> Aim of the task: Go through the listing beneath this task and return every line that carries the string "screenshot".

> Given records:

"""

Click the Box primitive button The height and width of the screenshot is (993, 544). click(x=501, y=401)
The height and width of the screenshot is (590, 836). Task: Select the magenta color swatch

"""
"""

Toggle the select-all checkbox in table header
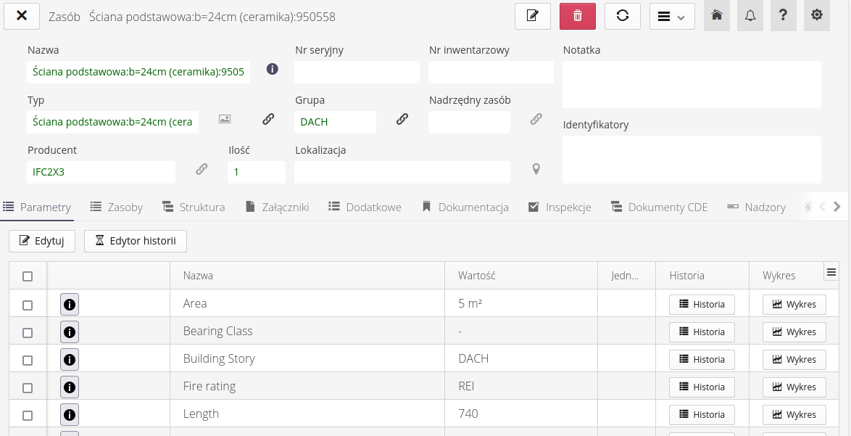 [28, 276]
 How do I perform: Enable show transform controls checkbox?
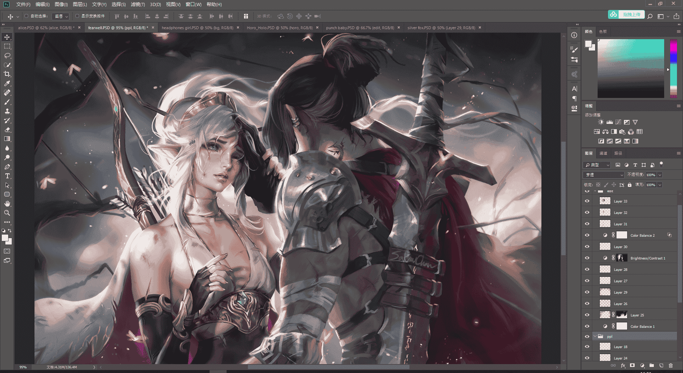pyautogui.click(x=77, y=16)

"""

> Answer to this exercise:
Click the Box primitive button The height and width of the screenshot is (993, 544). click(x=501, y=401)
The height and width of the screenshot is (590, 836). Task: Select the magenta color swatch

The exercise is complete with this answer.